Question

Snap, Crackle and Pop went to the mall for shopping. They shopped in three different shops X, Y and Z. Snap bought two pairs of shoes, one belt and two pairs of pants at X. Crackle bought one pair of shoes, one belt, and four pairs of pants at Y. Pop bought two pairs of shoes, three belts, and one pair of pants at Z. The price of each pair of pants at shop Z was 20% more compared to other shops, while the belts and shoes were the same price across the stores.
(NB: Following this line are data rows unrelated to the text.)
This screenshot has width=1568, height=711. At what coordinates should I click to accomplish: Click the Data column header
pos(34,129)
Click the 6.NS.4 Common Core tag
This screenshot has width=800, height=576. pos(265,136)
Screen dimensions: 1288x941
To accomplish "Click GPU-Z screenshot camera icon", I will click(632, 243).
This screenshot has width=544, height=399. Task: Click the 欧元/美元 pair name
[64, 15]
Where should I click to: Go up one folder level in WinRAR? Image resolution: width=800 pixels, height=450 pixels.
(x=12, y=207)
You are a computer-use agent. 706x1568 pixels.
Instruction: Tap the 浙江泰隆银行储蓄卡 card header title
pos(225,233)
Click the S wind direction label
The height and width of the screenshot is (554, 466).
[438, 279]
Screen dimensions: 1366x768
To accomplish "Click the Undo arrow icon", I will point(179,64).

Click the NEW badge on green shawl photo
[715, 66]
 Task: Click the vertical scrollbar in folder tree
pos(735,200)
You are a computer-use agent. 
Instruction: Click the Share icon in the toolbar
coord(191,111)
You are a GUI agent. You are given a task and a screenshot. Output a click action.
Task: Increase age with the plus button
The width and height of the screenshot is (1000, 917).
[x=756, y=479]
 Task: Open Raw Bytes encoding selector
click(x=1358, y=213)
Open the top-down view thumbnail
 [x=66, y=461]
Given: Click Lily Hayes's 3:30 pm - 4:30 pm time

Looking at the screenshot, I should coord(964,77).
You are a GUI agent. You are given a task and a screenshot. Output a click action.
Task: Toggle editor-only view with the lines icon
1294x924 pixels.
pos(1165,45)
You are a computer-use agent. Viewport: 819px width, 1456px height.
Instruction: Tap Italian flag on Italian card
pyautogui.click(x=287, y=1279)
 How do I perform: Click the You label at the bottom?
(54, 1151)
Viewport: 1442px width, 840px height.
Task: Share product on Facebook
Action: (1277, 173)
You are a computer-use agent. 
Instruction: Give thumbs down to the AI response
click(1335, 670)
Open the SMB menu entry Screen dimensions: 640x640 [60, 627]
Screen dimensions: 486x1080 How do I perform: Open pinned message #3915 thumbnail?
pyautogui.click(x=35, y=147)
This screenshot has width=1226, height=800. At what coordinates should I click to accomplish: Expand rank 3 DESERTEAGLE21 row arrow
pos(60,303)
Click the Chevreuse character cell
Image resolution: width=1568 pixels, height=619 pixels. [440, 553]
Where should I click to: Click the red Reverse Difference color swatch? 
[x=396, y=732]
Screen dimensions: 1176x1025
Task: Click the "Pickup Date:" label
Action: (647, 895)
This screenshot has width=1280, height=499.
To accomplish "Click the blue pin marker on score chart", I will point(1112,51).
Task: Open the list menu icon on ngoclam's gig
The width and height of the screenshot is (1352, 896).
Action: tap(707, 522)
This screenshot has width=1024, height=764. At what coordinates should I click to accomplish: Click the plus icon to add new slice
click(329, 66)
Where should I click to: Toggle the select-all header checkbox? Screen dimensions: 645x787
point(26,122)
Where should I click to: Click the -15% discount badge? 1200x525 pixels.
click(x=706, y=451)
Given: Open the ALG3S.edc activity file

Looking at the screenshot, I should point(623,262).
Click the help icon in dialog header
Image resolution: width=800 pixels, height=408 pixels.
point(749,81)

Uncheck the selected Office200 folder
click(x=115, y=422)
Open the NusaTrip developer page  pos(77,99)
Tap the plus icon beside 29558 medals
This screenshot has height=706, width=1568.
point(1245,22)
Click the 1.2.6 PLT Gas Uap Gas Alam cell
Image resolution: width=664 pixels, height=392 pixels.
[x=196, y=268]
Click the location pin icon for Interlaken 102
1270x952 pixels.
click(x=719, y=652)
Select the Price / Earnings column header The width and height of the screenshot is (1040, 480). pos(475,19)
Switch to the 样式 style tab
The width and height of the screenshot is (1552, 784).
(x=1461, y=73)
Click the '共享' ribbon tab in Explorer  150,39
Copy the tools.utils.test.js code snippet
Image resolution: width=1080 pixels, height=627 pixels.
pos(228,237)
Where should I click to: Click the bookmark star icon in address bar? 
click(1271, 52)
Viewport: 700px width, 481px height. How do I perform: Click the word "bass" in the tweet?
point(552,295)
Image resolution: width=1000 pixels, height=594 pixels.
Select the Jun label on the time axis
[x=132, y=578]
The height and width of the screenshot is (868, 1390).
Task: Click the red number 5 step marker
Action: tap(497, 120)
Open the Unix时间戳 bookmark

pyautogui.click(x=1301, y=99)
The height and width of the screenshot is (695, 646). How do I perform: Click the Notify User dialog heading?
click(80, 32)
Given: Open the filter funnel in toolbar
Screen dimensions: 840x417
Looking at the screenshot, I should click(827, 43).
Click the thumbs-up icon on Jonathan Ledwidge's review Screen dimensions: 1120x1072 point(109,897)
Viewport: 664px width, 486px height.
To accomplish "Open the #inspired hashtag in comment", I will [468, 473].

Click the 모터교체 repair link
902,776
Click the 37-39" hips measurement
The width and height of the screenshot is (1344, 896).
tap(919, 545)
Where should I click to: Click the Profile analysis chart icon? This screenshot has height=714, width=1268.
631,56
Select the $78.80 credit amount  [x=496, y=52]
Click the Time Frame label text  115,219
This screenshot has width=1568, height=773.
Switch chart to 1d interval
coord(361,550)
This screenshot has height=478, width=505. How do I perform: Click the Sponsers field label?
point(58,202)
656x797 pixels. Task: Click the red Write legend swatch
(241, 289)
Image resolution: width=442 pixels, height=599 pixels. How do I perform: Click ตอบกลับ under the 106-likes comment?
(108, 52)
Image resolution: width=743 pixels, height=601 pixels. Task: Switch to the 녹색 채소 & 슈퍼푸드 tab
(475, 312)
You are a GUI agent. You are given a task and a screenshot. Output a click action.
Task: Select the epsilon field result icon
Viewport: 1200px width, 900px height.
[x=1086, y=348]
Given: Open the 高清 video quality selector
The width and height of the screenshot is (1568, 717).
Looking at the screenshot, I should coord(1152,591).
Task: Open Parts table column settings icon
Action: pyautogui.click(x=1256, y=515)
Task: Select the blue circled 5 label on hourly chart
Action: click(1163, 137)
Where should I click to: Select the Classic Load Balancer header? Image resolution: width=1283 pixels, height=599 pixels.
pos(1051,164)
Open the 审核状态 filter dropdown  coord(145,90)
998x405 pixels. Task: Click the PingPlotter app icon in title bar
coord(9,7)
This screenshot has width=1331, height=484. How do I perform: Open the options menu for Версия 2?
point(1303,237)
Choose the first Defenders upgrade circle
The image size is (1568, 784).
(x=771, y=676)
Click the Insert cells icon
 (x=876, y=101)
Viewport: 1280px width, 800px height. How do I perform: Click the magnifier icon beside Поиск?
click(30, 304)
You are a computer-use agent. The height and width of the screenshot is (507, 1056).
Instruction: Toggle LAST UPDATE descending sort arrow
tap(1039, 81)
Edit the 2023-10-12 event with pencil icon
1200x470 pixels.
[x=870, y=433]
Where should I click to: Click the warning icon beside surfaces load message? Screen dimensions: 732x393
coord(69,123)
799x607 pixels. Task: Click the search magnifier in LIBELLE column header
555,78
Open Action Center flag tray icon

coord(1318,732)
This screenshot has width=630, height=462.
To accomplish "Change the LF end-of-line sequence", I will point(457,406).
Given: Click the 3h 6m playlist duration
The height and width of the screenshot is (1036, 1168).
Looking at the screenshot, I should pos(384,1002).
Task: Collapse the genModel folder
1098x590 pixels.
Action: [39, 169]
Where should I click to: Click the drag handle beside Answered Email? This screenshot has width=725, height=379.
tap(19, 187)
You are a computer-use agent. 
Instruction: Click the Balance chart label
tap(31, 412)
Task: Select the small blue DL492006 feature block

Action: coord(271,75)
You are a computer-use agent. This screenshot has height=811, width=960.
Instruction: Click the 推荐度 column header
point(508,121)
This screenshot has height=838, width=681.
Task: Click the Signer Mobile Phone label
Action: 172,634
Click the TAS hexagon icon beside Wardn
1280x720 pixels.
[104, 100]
They each spent the same amount of money - 2 500. What was the price of each belt?

Answer 1

Answer:

RS - 250

Step-by-step explanation:

hope it helps you

Answer 2

Answer:

156.25

Step-by-step explanation:

let price of  shoe be denoted as $h$, belt as $b$ and pants as $p$,

if Snap bought two pairs of shoes, one belt and two pairs of pants at X, then we can form the following equation;

$2h+b+2p=2500...............(1)$

If Crackle bought one pair of shoes, one belt, and four pairs of pants at Y, then;

$h+b+4p=2500...............(2)$

Pop bought two pairs of shoes, three belts, and one pair of pants at Z.

The price of each pair of pants at shop Z was 20% more compared to other shops, then the price of pants at shop Z is 1.2p

therefore;

$2h+3b+1.2p=2500...............(3)$

We solve for h, b and p in the three equations.

From eqn(1) we have that

$1b=2500-2p-2h$

We substitute this in eqn (2) and (3) to get

$1h+(2500-2p-2h)+4p=2500\\1h+2500-2p-2h+4p=2500\\-h+2p=0\\2p-h=0....................... (4)$

$2h+3(2500-2p-2h)+1.2p=2500\\2h+7500-6p-6h+1.2p=2500\\4.8p+4h=5000.........................(5)$

Now we solve for p and h in eqns (4) and (5)

from eqn (4)

$2p-h=0\\h=2p$

Substituting this value in eqn (5)

$4.8p+4(2p)=5000\\12.8p=5000\\p=390.625$

and

$h=2p\\h=2(390.625)\\h=781.25$

therefore;

$b=2500-2*390.625-2*781.25\\b=156.25$

The price of each belt is 156.25

$4.8p+4(2p)=5000\\12.8p=5000\\p=390.625$